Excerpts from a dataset
---------------
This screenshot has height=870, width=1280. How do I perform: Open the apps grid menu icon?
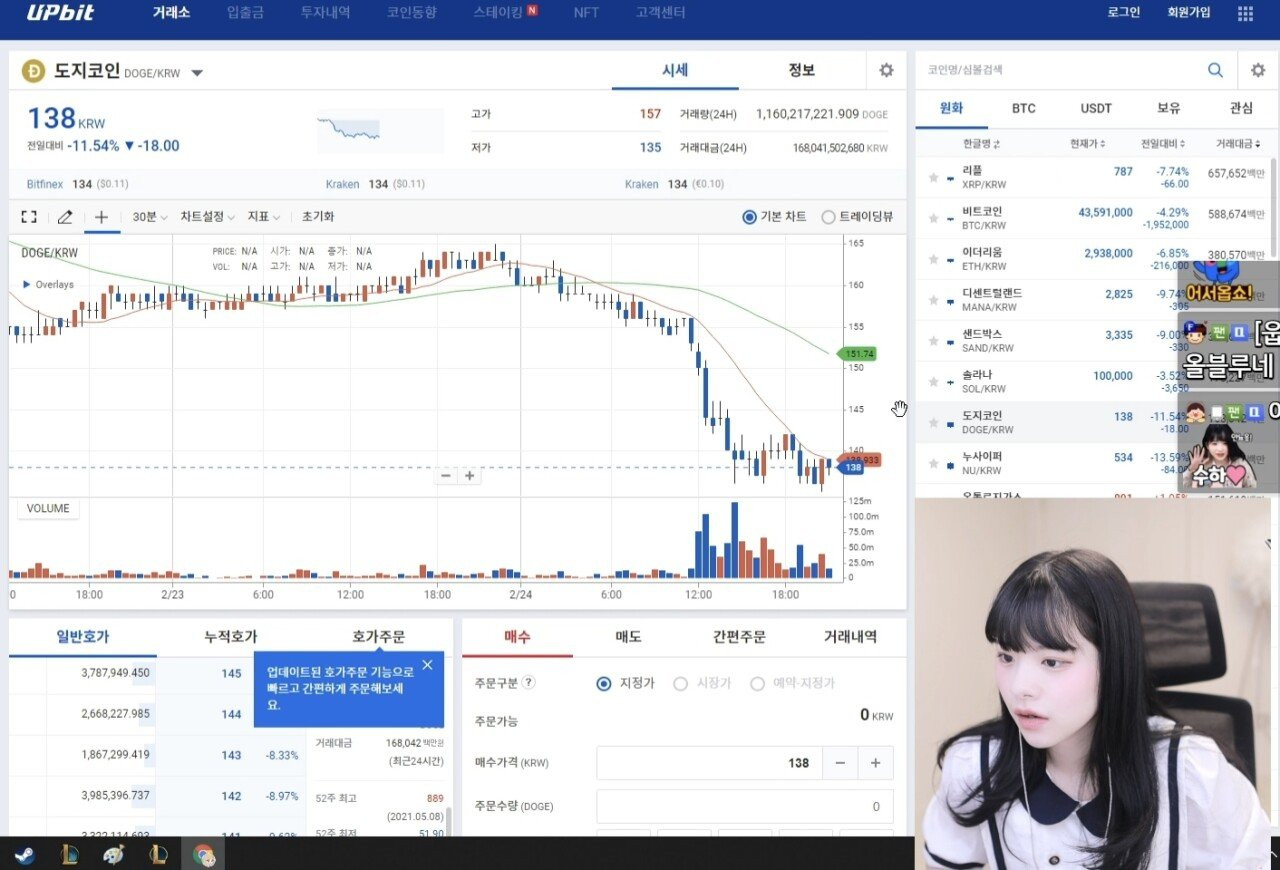(1245, 13)
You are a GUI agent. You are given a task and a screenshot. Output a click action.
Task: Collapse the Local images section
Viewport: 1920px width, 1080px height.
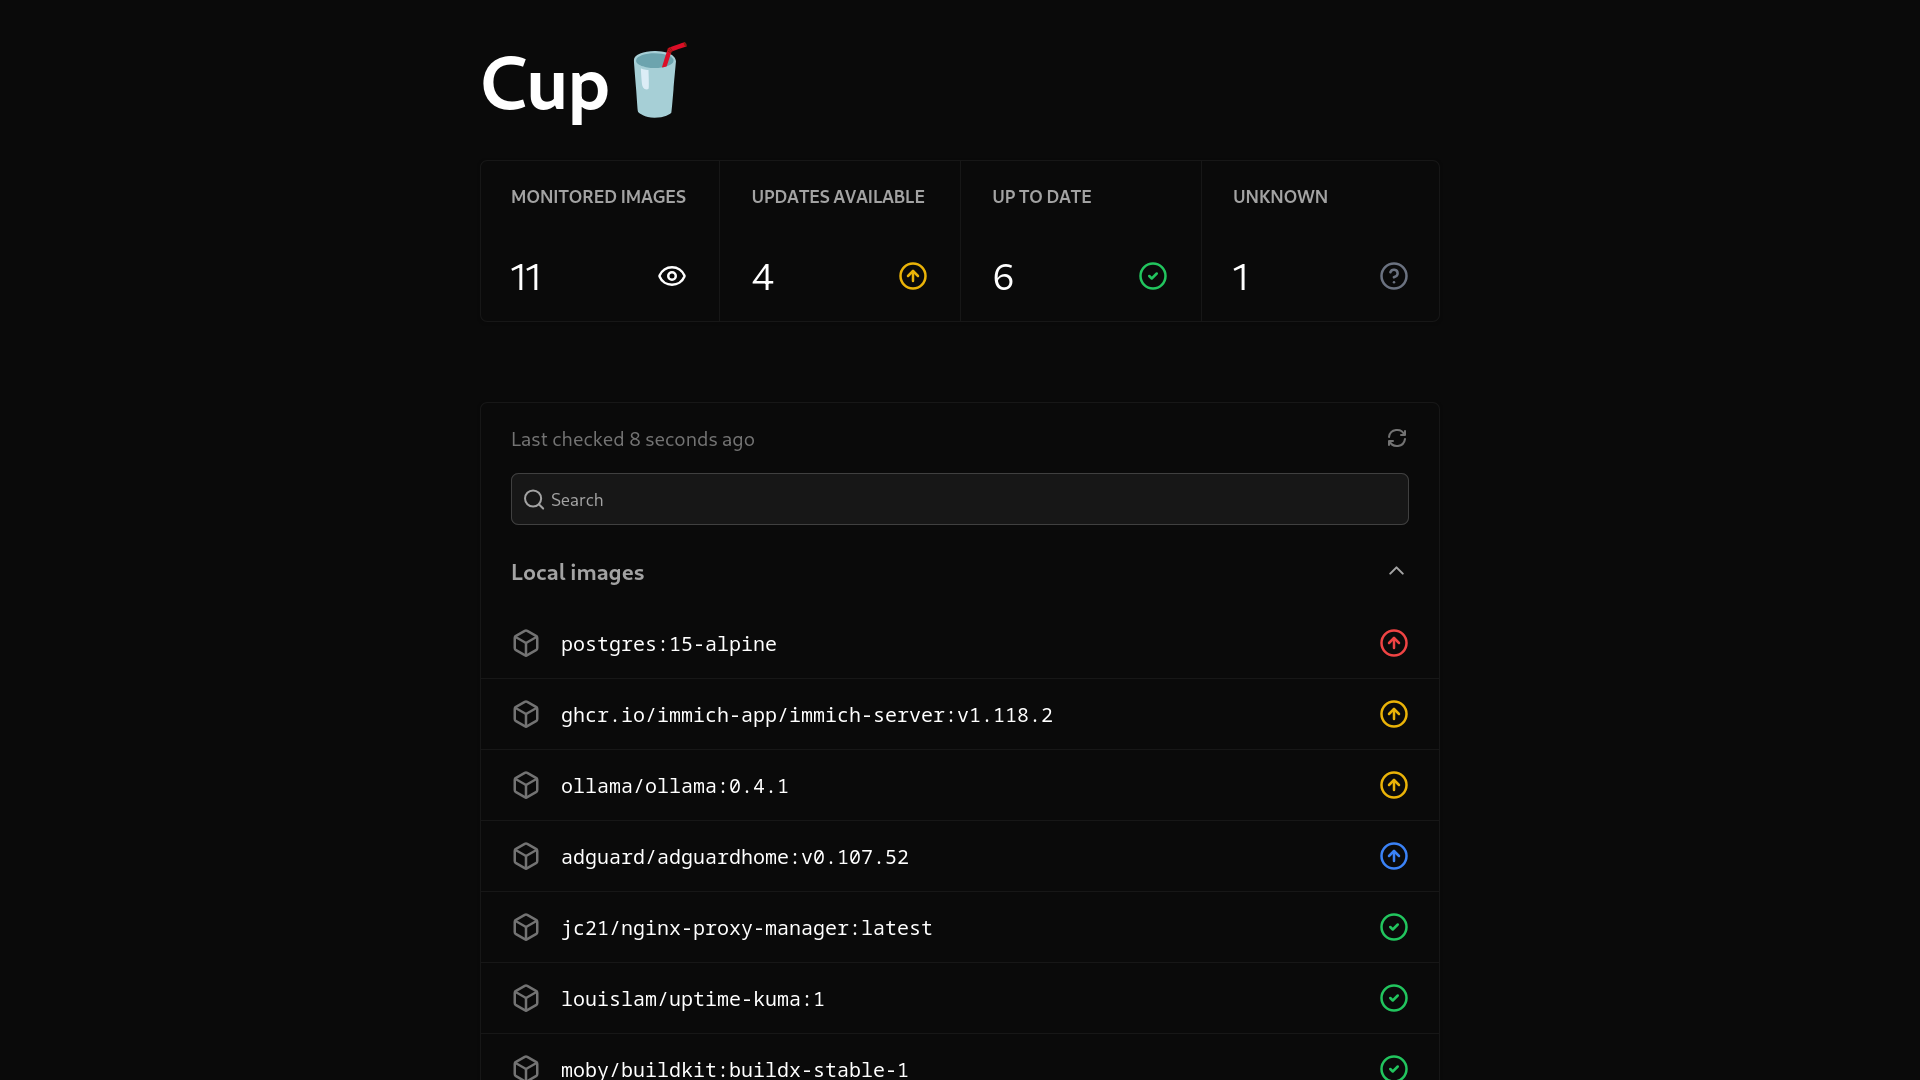[1396, 571]
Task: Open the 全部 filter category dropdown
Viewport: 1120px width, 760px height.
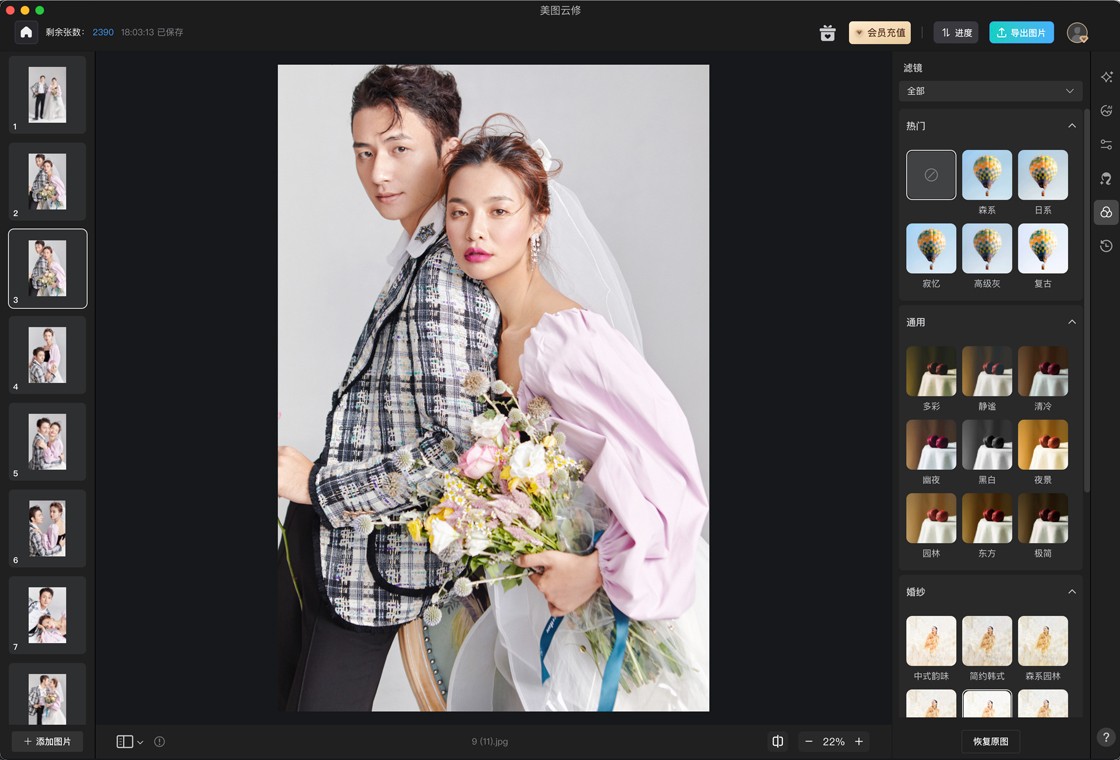Action: click(990, 91)
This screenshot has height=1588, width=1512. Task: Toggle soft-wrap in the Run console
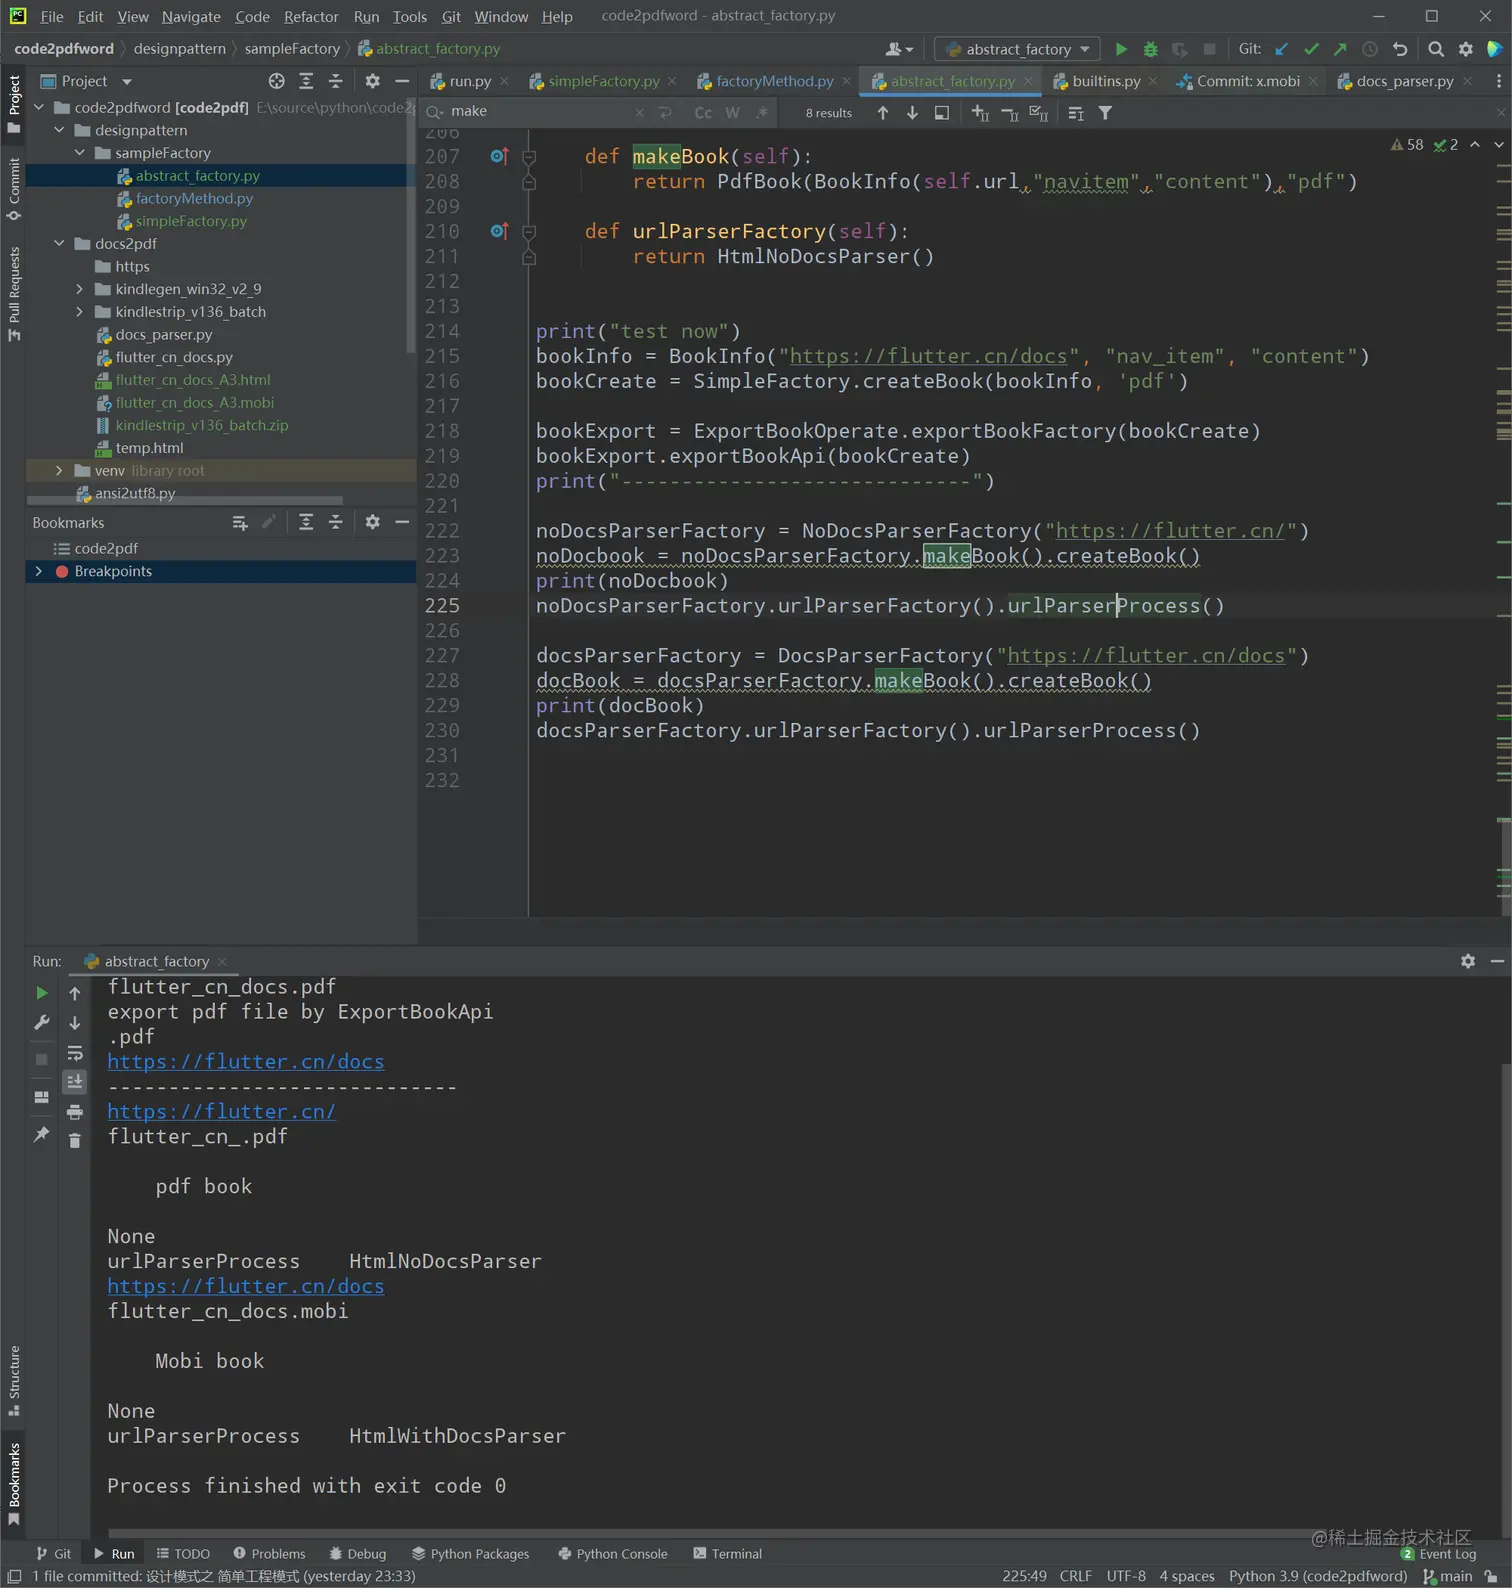click(75, 1053)
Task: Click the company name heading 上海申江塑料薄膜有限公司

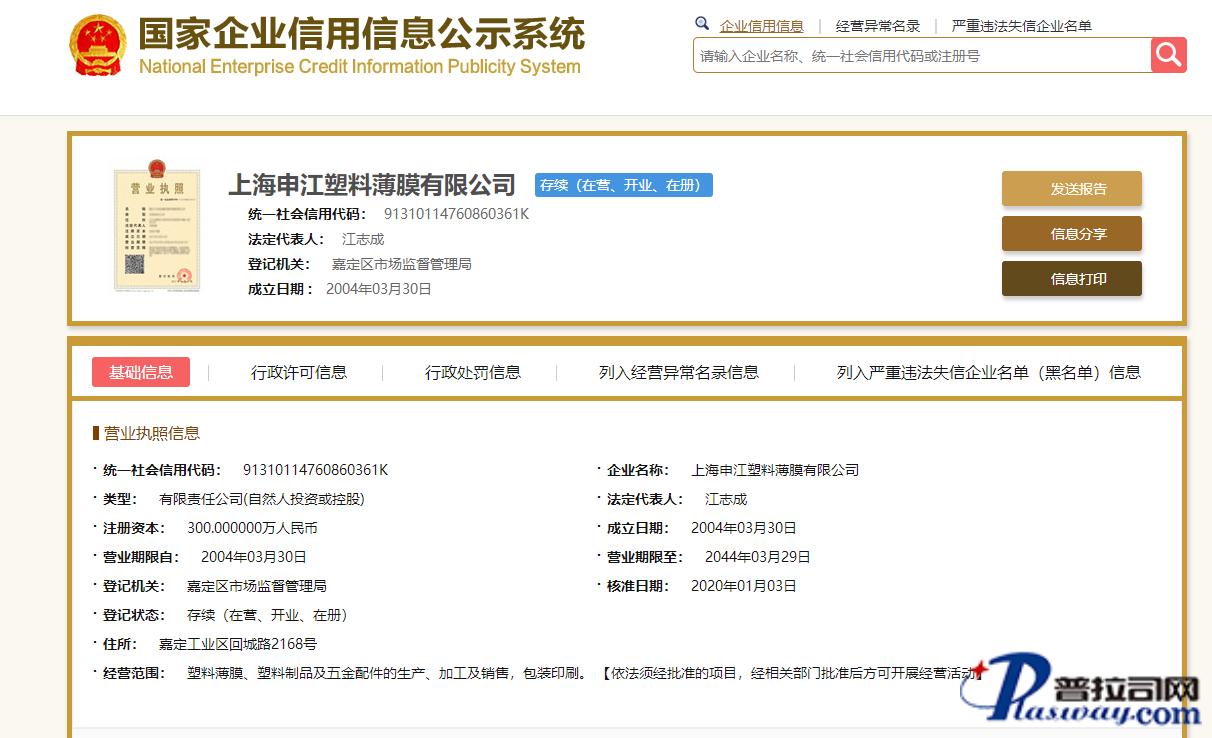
---------------
■ EXERCISE
Transcribe all the lines above exactly; any image among them is skipped.

■ TASK OUTPUT
This screenshot has height=870, width=1280. How do I perform: Open the apps grid menu icon?
(1245, 13)
You are a GUI agent. You are given a task and a screenshot. Output a click action.
Task: Collapse the Local images section
Viewport: 1920px width, 1080px height.
[1396, 571]
Task: Open the 全部 filter category dropdown
Viewport: 1120px width, 760px height.
Action: click(990, 91)
This screenshot has height=1588, width=1512. Task: Toggle soft-wrap in the Run console
click(75, 1053)
Task: Click the company name heading 上海申江塑料薄膜有限公司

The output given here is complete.